══ Material provided ══
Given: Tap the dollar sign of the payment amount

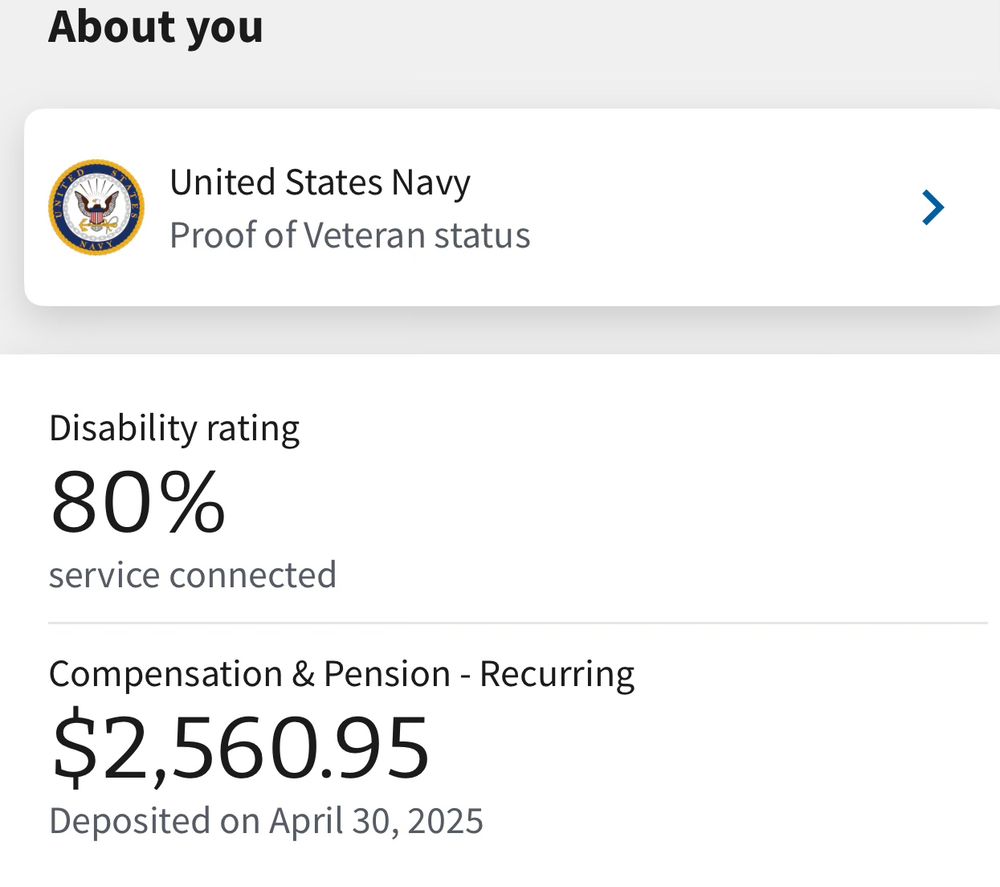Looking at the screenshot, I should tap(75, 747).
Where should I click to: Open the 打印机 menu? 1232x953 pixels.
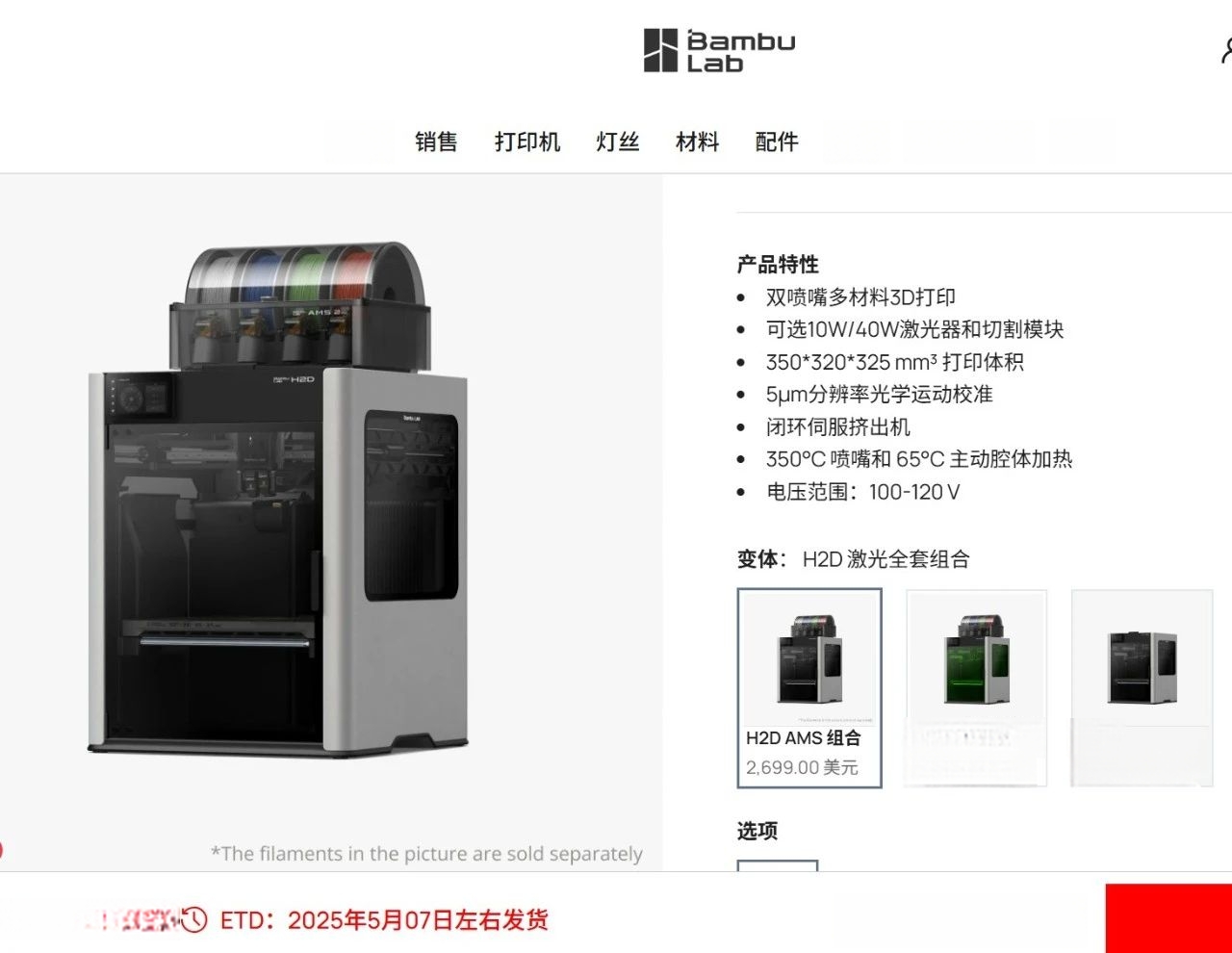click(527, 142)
═══
══ Material provided ══
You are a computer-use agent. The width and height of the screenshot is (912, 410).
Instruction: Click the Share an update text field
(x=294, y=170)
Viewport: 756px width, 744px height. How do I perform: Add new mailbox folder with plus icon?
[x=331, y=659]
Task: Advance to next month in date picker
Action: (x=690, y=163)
═══
══ Material provided ══
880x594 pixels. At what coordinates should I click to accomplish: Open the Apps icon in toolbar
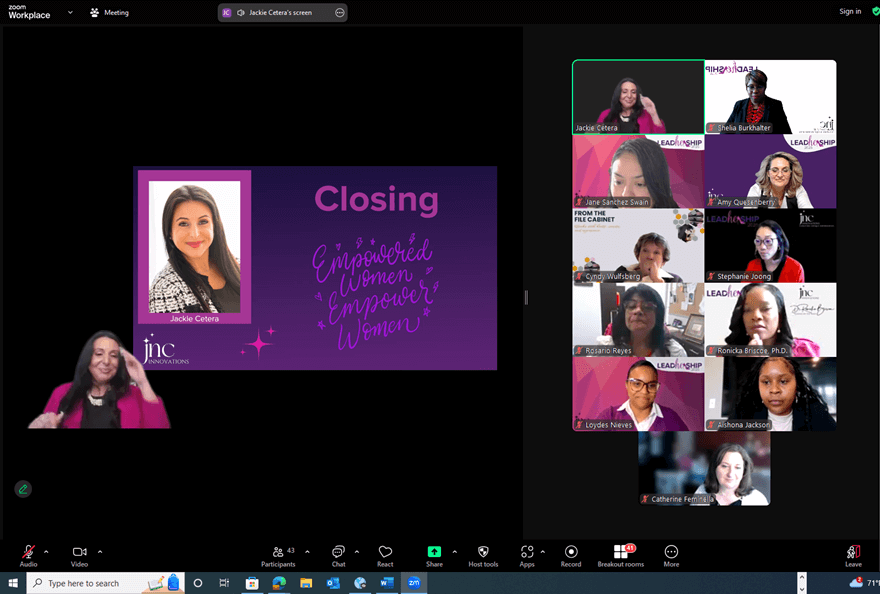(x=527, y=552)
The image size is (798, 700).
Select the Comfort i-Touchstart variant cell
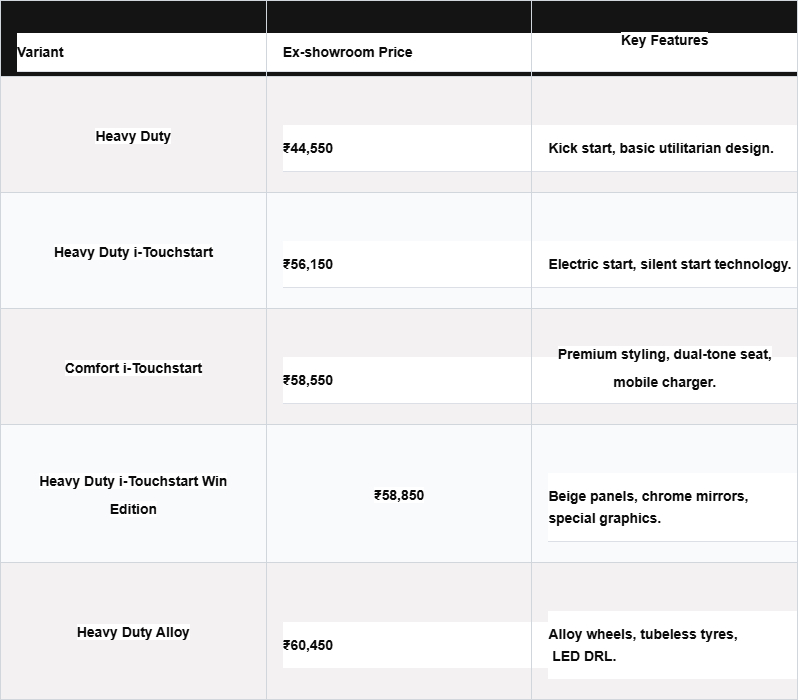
═══
Goal of the exercise: Once you reach the line with "The image size is (798, 700)." in the data above, copy it and every line after it exactly, up to and including the line with "Select the Comfort i-Touchstart variant cell".

Task answer:
The image size is (798, 700).
Select the Comfort i-Touchstart variant cell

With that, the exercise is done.